Imagination Technologies' Creator Ci40

“Where do I start?” is a common question for those of us exploring the Internet of Things (IoT) and embedded computing markets. Imagination Technologies answers that question in the form of a product, namely the firm's new Creator Ci40 IoT kit, which helps one make sense of the oh-so-many boards and accessories, hardware and software interfaces, connectivity standards and APIs in IoT. The Creator Ci40 includes not only the hardware building blocks needed to prototype a wireless IoT system from scratch quickly, but also the open-source software frameworks, the network stacks and the cloud connectivity capabilities required to connect and authenticate devices to the cloud securely. The included Ci40 microcomputer has been specifically designed for smart home, IoT and other connected devices (drones, robots and so on) and features the hardware requirements (802.11ac 2x2 Wi-Fi, an Ethernet port, SD and USB storage) for use as a high-speed wireless router. The board runs Linux (Debian, OpenWrt) and is part of Google's golden reference program for its Brillo OS for IoT. Rounding out the kit are add-ons from Mikroelectronica: two battery-powered Clicker board development kits and three Click boards for measuring temperature, detecting motion and controlling a relay.

imgtec.com

Opera Max

Cheapo data hogs (like you) with limited data plans can stretch their budgets and double their streaming of video—and now music—using Opera Max, Opera ASA's upgraded data-management and data-saving app for Android. The latest release adds streaming audio optimization to the existing video optimization functionality. Opera notes that nine hours of streaming music or on-line radio require 1GB of throughput, which easily can burn through a data plan when using mobile networks. Complementing Opera Max's existing ability to optimize streaming-video services like YouTube and Netflix comes new functionality that optimizes streaming music apps, such as YouTube Music, Pandora, Slacker Radio, Gaana and Saavn, with others on the way. Opera's optimization technique for audio involves applying technology from Rocket Optimizer for converting MP3 and MP4 audio streams to the more efficient AAC+ codec, which delivers high audio quality over a low bitrate connection to any compatible device.

opera.com

Sander van Vugt's Beginning the Linux Command Line, 2nd Edition (Apress)
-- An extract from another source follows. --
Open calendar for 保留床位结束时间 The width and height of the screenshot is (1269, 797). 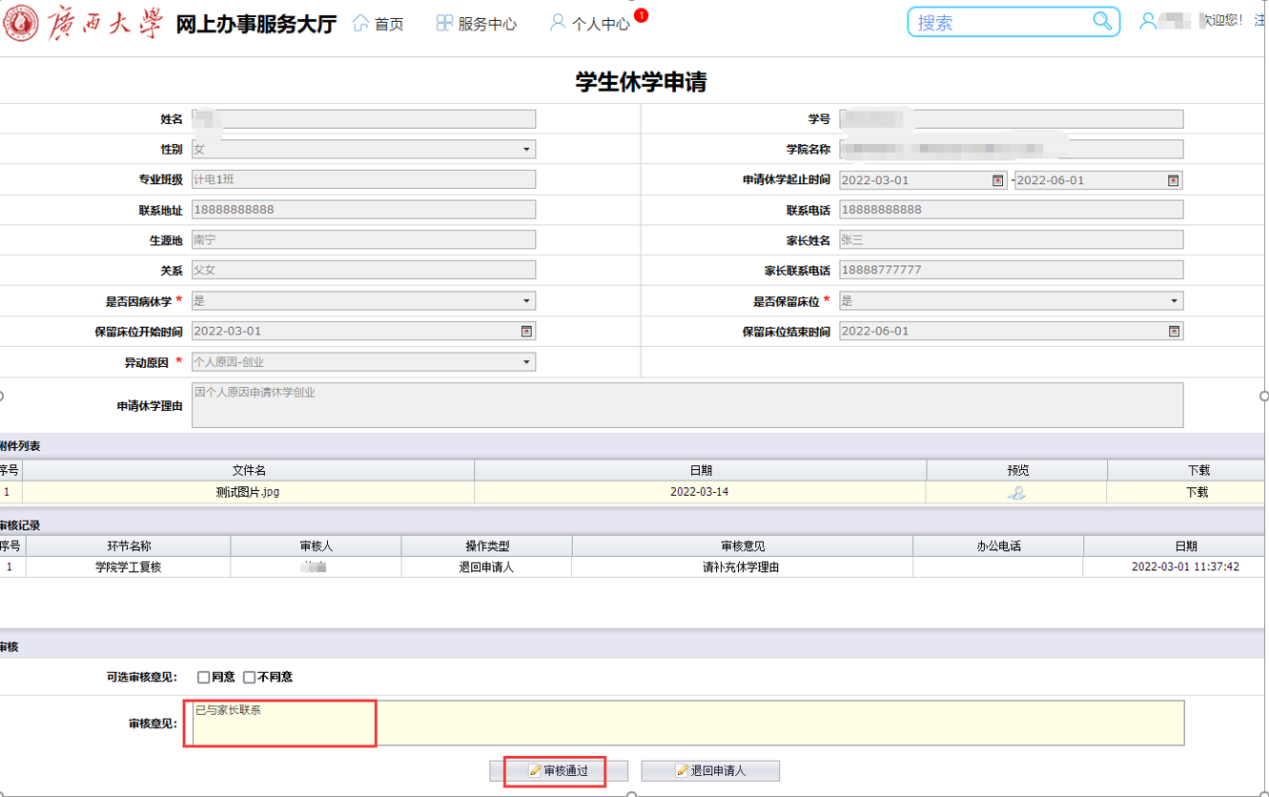[x=1173, y=331]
IT author Sander van Vugt says that his book Beginning the Linux Command Line, now in it second edition, is for everyone who uses Linux—no exceptions. Van Vugt's book is a guide to Linux in which the user digs deeply into the system, wielding the shell as a shovel. Key overarching goals include understanding how Linux is organized and how to “think Linux”. Other learning objectives include finding the right command for the task at hand, working with text editors and intelligent filters, shell programming, configuring access to hardware devices and more. Beginning the Linux Command Line is checked against all of the most important Linux distributions and follows a task-oriented approach that is distribution-agnostic. This new second edition of the book covers features of the very latest versions of the Linux operating system, including the new Btrfs filesystem, the systemd boot procedure and firewall management with firewalld.